На ее лице читался страх и стыд. Она встала со своего места и обхватила руками мою шею. – Пожалуйста, не уходите, пожалуйста. Я уб-уб-беру ее!
Обняв ее, я медленно снял ее руки с моей шеи, одновременно подталкивая обратно на место. Усадив девочку, я обернулся к Франческе… Которой там не было. Которой не было нигде. Я стоял спиной у самой двери, и она не могла обойти меня, чтобы выйти.
Разрываемый сильнейшей тягой бежать отсюда к чертовой матери и неодолимым любопытством узнать, что же такое тут происходит, я все-таки застыл на месте и стал ждать чего-то, что подскажет мне следующий ход.
Поезд начал замедлять движение, и по трансляции объявили, что мы подъезжаем к Розенхайму, последней остановке перед Мюнхеном. Я сел. Хайди скользнула ко мне. И тут она сделала нечто непозволительное, отчего я содрогаюсь даже сейчас. Очень нежно она взяла мою руку и засунула себе под юбку, между ног. Прошла миллисекунда, прежде чем я попытался вытащить руку. Но не мог, потому что девочка удерживала ее там и была сильнее, гораздо сильнее меня. И меня больше напугала эта сила, а не то, где находилась моя рука. Сколько было лет этой девочке? Одиннадцать? Двенадцать? Но двенадцатилетний подросток не может обладать такой силой.
Когда Хайди заговорила, я услышал голос вполне нормальной девочки без всякого заикания.
– Она что, не понравилась вам? Скажите, что вам нравится, и я сделаю для вас это. Обещаю. Что угодно!
– Что ты делаешь, Хайди? Что ты делаешь?
Ее рука еще крепче сжала мое запястье. Очень, очень крепко.
– Разве она не показалась вам шикарной? Цвет ее волос и как она курила «Кэмел»? Вот такой буду и я. Вот такой я хочу стать, когда состарюсь. Вот такой я хочу сделаться. – Она прищурила глаза. – Вы мне не верите? Вам это не кажется шикарным? Вот такой я буду, и все мужчины будут хотеть меня. Все захотят потрогать меня и послушать, что я говорю. Я знаю много историй и прочего.

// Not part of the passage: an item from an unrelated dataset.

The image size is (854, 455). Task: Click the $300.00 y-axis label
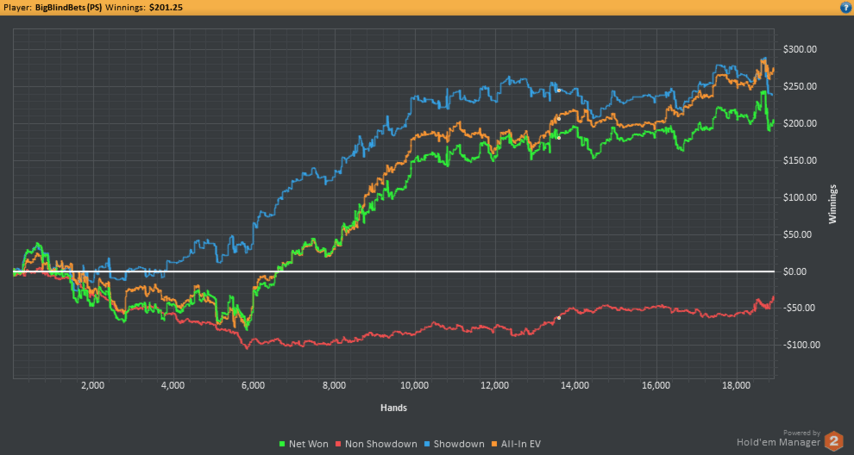799,50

И смогу сказать все, что захочу.
– Но почему не можешь сказать сейчас?
Она сдавила мне руку так, что я вскрикнул.
– Потому что заикаюсь! Вы слышали! Думаете, я прикидывалась? Я ничего не могу с этим поделать.
Я бросил свои попытки вырваться.
– Но сейчас ты же говоришь нормально.
– Потому что ваша рука там. Мужчины будут все время хотеть меня, потому что я буду говорить, как она. Я буду красивой и буду красиво говорить.
– Это ты создала ее?
Она чуть ослабила свой захват и посмотрела на меня, ожидая реакции.
– Да. Она вам не понравилась? Она нравится всем мужчинам. Они всегда хотят ее. Что бы она ни попросила, они говорят «да». А раз они хотят ее, то захотят и меня. Потому что я буду такой.
У меня был выбор – подыгрывать и притворяться или сказать правду в надежде, что…
– Она слишком много говорит.
Хайди перестала сжимать мою руку, но продолжала удерживать ее под юбкой.
– Что вы имеете в виду?
– Она слишком много говорит. С ней скучно.
– С-ск-ск-кучно?
– Да. Она слишком много говорит о себе, и часто это неинтересно. Я перестал ее слушать. Я больше смотрел на тебя.
– Почему? Она не показалась вам красивой?
– Красивой, но скучной.
– Другим мужчинам так не казалось! Они всегда хотели ее! И всегда ее получали!
– Не все мужчины одинаковы. По мне, с женщиной должно быть интересно.
– Это важнее, чем быть красивой? – Она словно задавала мне вопросы из опросного листа. И мне оставалось только отвечать.
Практически весь остаток пути до Мюнхена она задавала мне вопросы о «Франческе». Как мне понравился ее голос? А что могу сказать про ее фигуру? Что было не так в ее болтовне? Захотел бы я переспать с ней, если бы она была одна?